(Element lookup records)
----

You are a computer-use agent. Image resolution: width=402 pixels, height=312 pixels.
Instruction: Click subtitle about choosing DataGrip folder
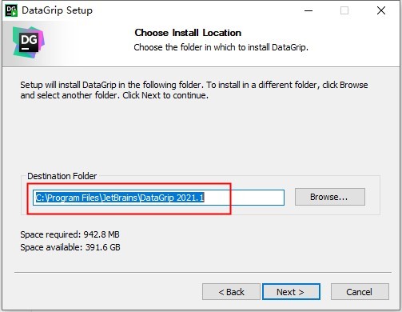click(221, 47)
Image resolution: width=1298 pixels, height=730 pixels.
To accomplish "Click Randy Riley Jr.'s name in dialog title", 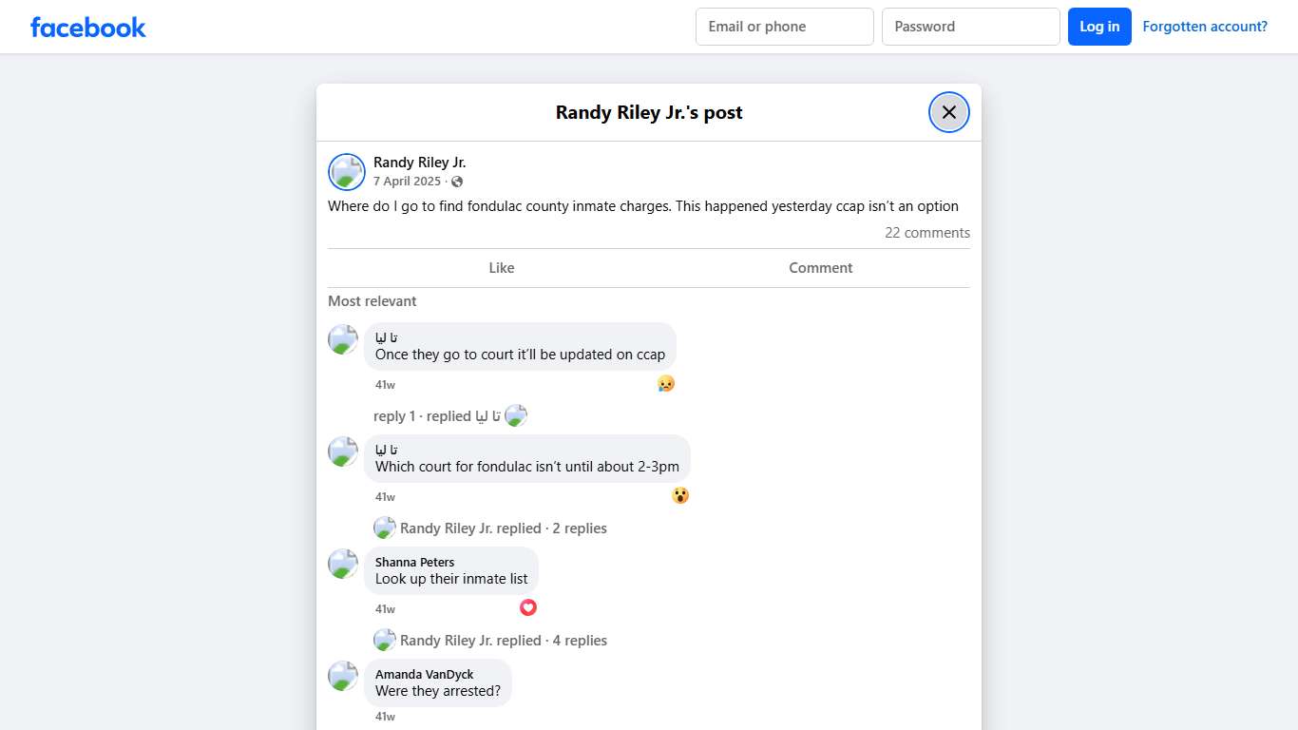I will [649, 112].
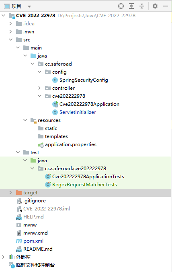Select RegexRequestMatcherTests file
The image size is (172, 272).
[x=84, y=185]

----

● **WHAT IS BEING ASKED**
From the rows above, pull out each line containing the word "resolution" and copy those lines.

● **COMPLETED TASK**
You are a computer-use agent. Image resolution: width=402 pixels, height=312 pixels.
Image resolution: width=1298 pixels, height=730 pixels.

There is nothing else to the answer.